Abstract

Background:Factors affecting functional outcome after decompressive craniectomy (DC) performed for traumatic brain injury (TBI) remain poorly understood.Methods:We conducted a retrospective study of all patients who underwent primary DC for TBI at our hospital between 2010 and 2014. Multivariate regression analyses were used to determine the predictors of functional outcome and overall survival.Results:A total of 98 patients with severe (n = 81, 82.6%) or moderate (n = 17, 17.4%) TBI underwent primary DC and were included in this study. The 30-day and overall mortality rates were 15.3% and 25.5%, respectively. At a median follow-up of 90 (interquartile range (IQR): 38–180) days, median Karnofsky Performance Status (KPS) and Glasgow outcome scale-extended (GOSE) scores were 50 (IQR: 20–70) and 5 (IQR: 3–7), respectively.

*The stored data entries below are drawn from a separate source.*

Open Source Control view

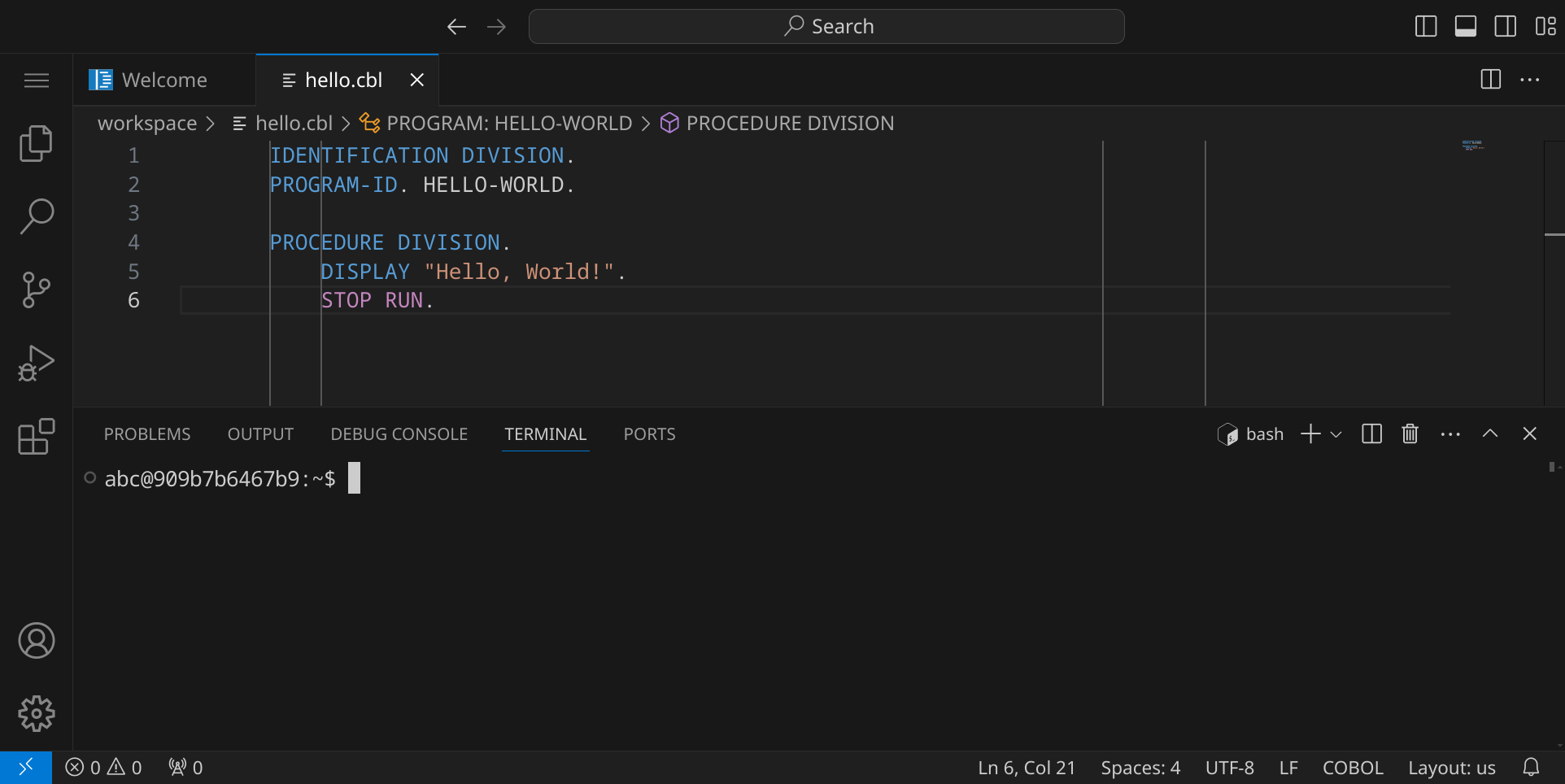[x=36, y=290]
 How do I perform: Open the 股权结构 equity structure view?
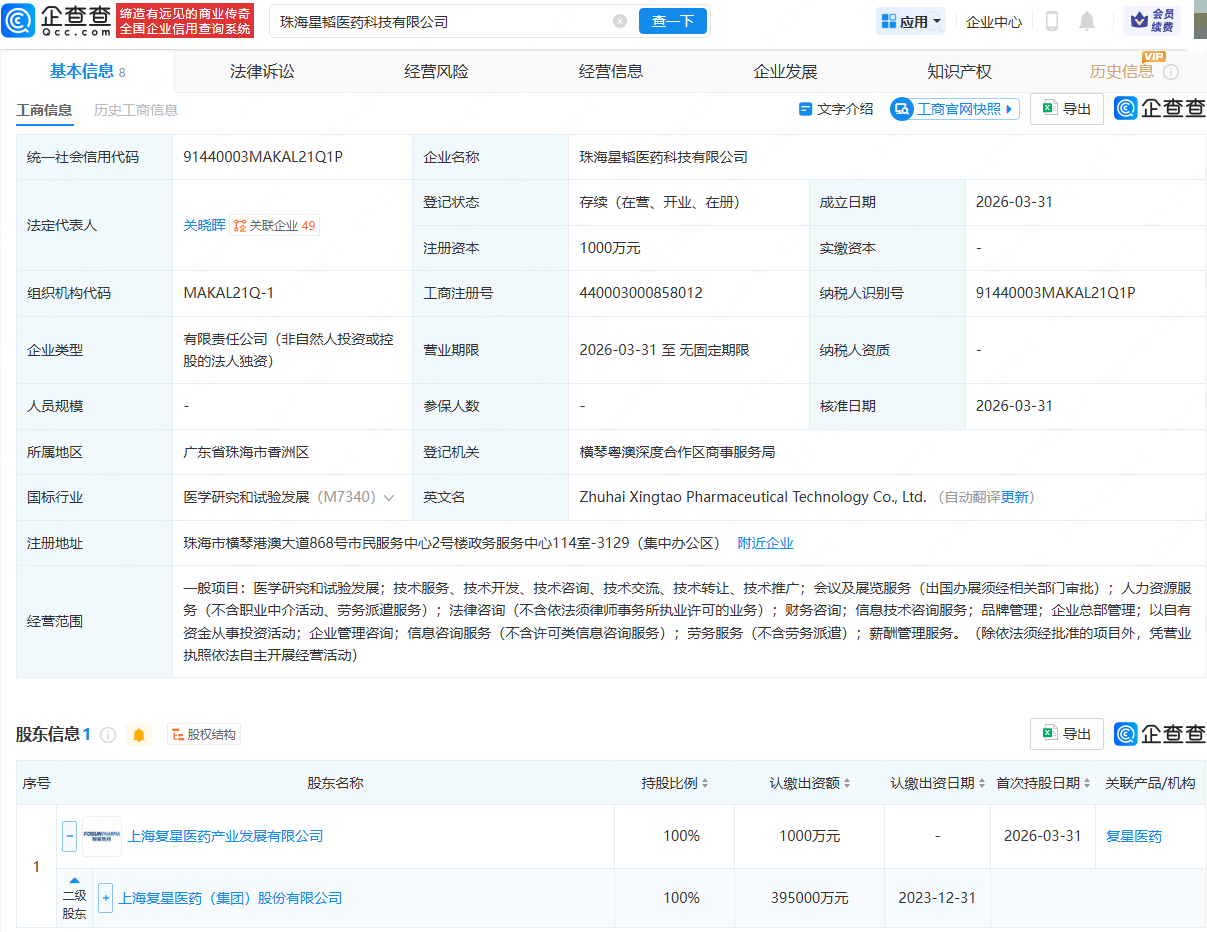203,734
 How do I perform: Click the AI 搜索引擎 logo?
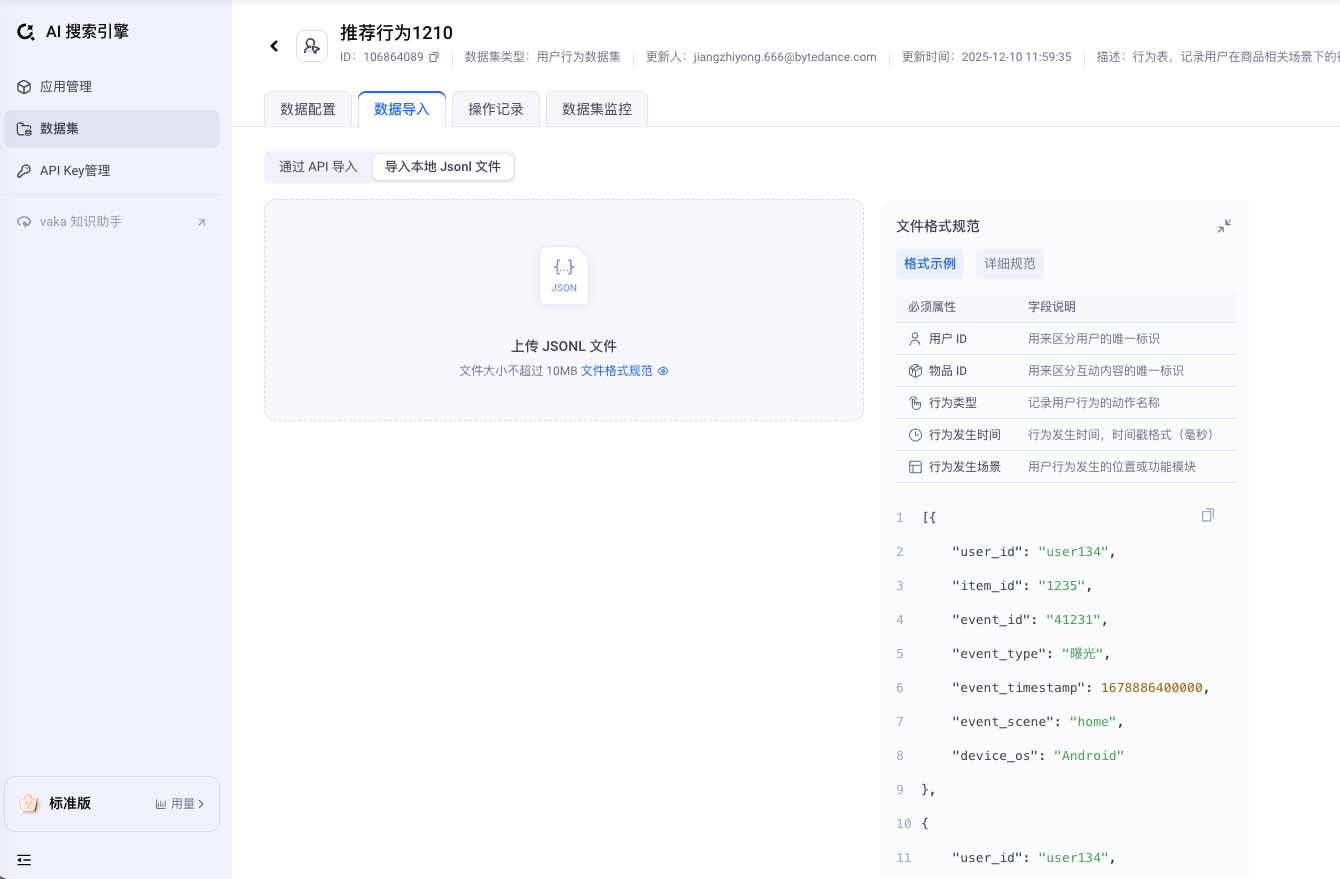[x=26, y=32]

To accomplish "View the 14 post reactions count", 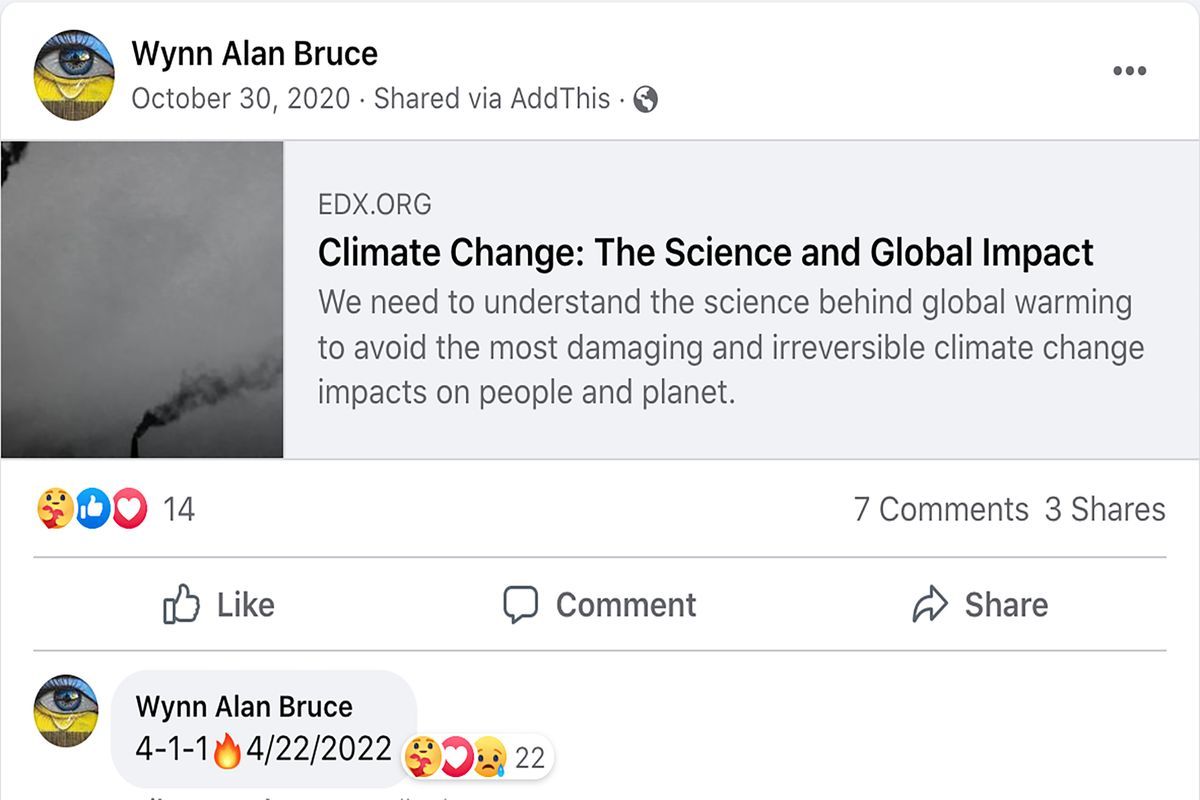I will pos(179,510).
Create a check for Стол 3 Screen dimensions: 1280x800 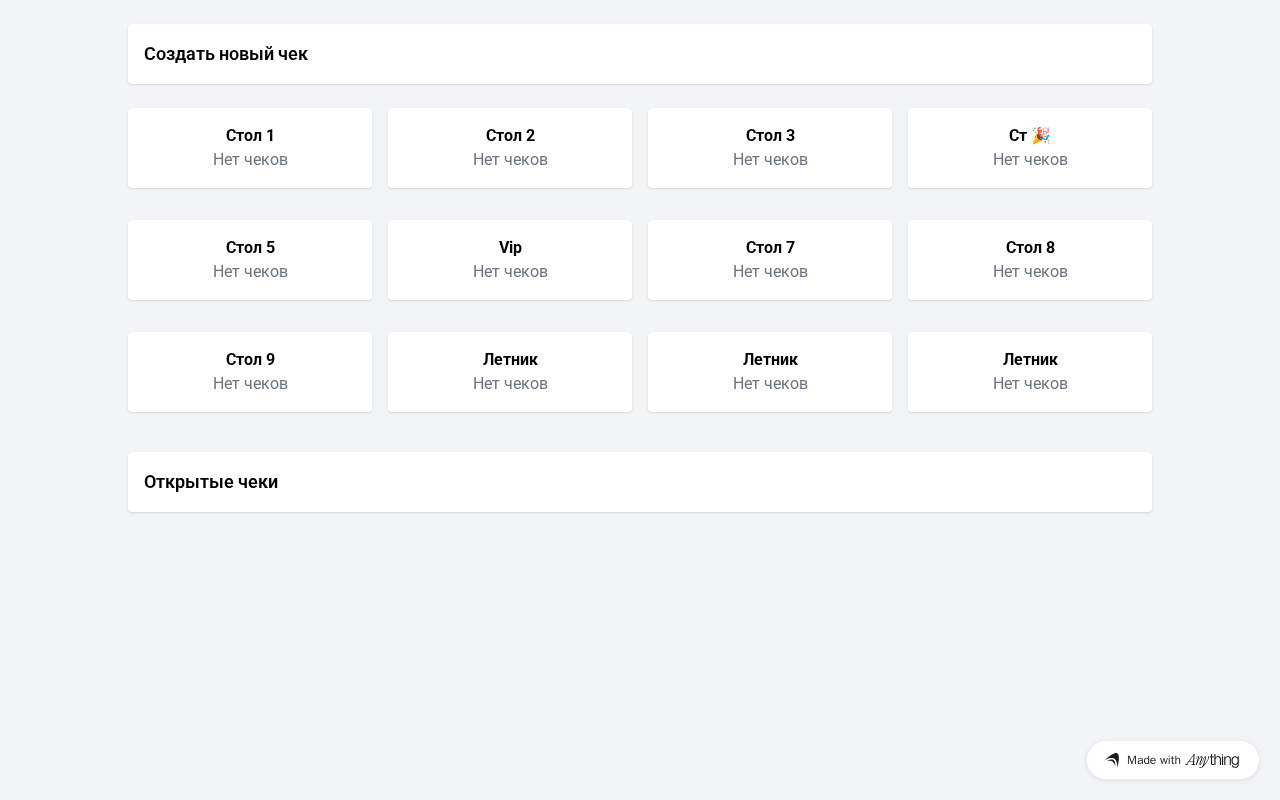[x=770, y=148]
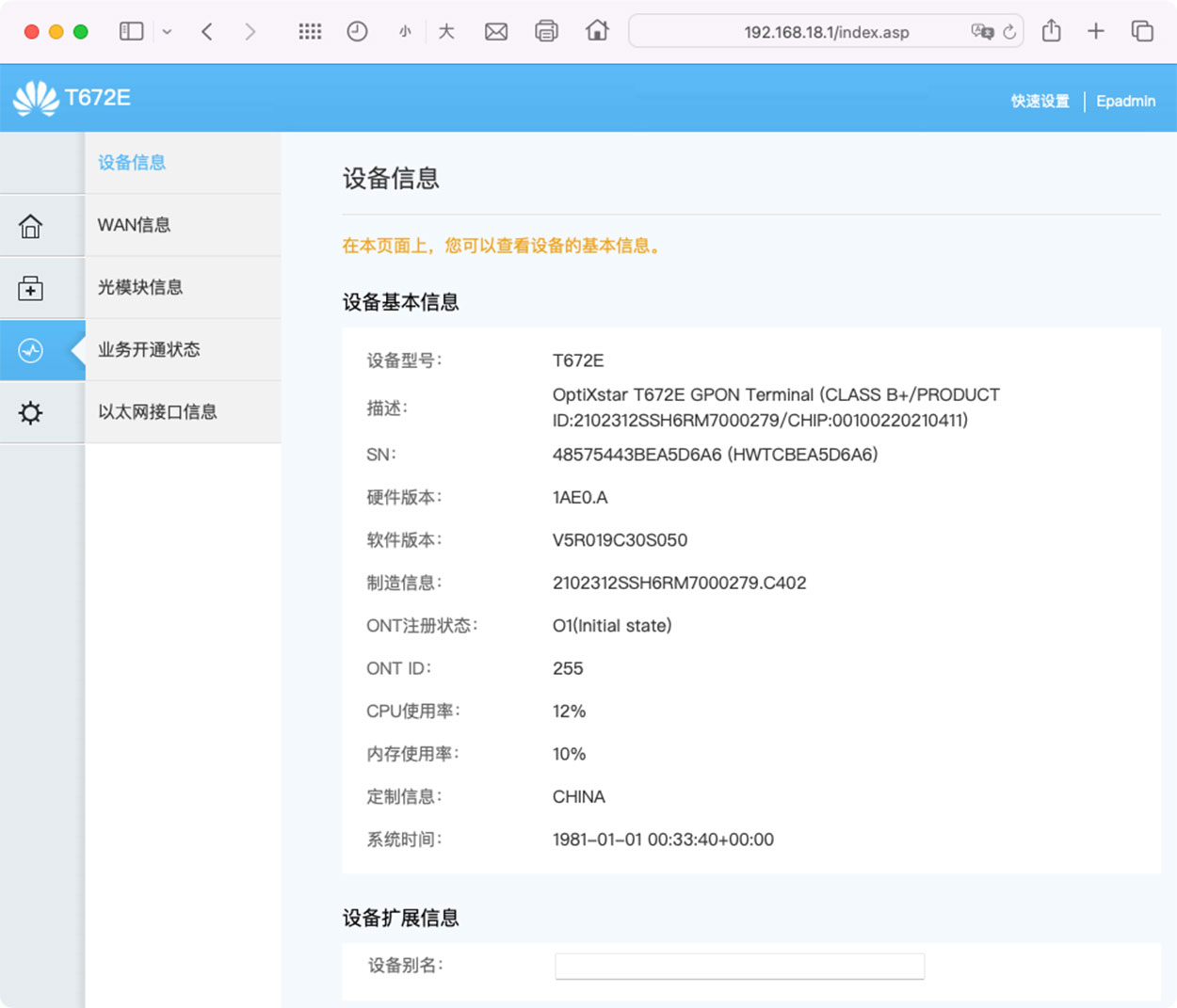Viewport: 1177px width, 1008px height.
Task: Click the status monitoring icon in the sidebar
Action: [30, 349]
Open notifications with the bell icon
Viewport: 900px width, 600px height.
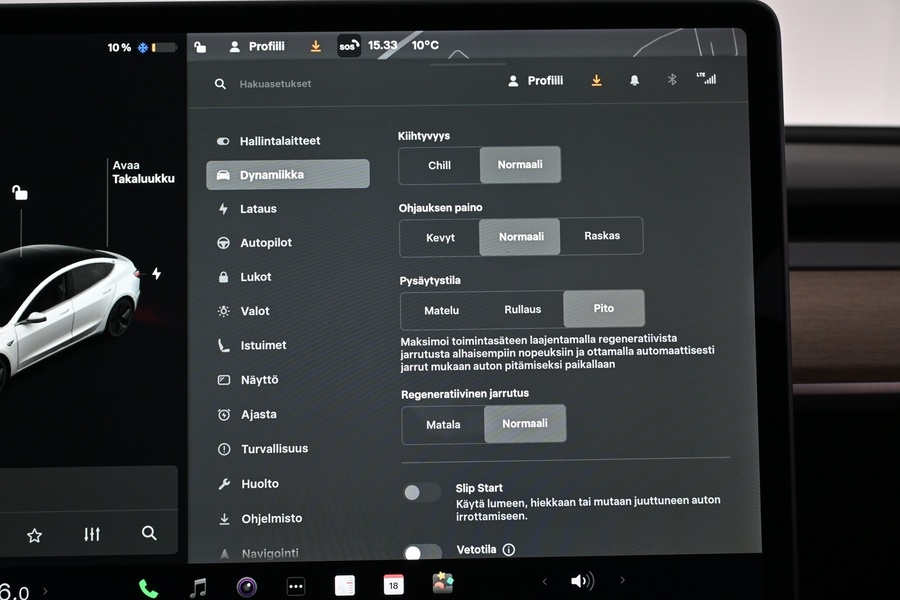[635, 80]
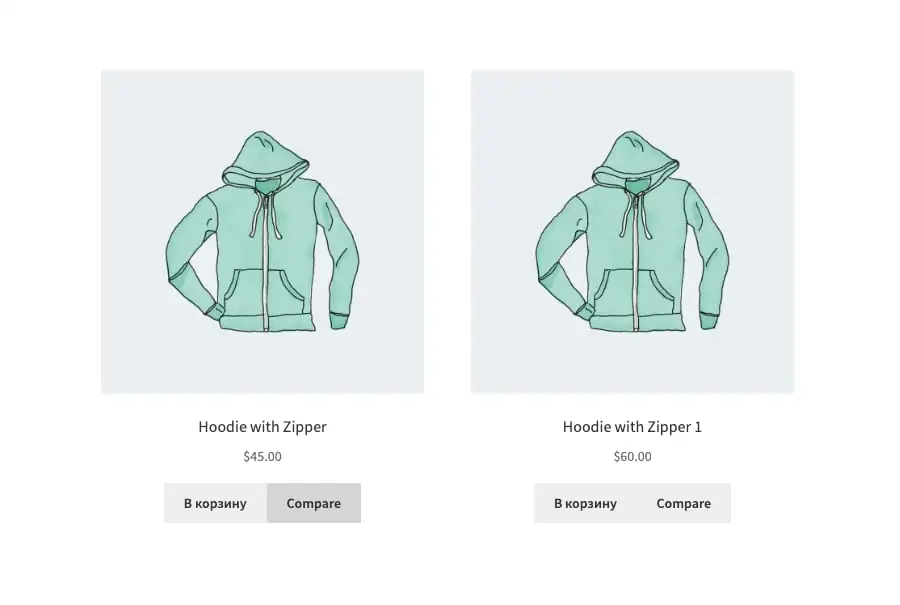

Young age and severe TBI were predictors of mortality. Glasgow coma scale (GCS) score on discharge was a strong predictor of KPS and GOSE scores.Conclusion:Primary DC afforded an acceptable functional outcome (GOSE score ≥5) in 45.9% of patients. Young age and lower GCS at presentation were associated with worse survival. GCS score on discharge was a strong predictor of functional outcome.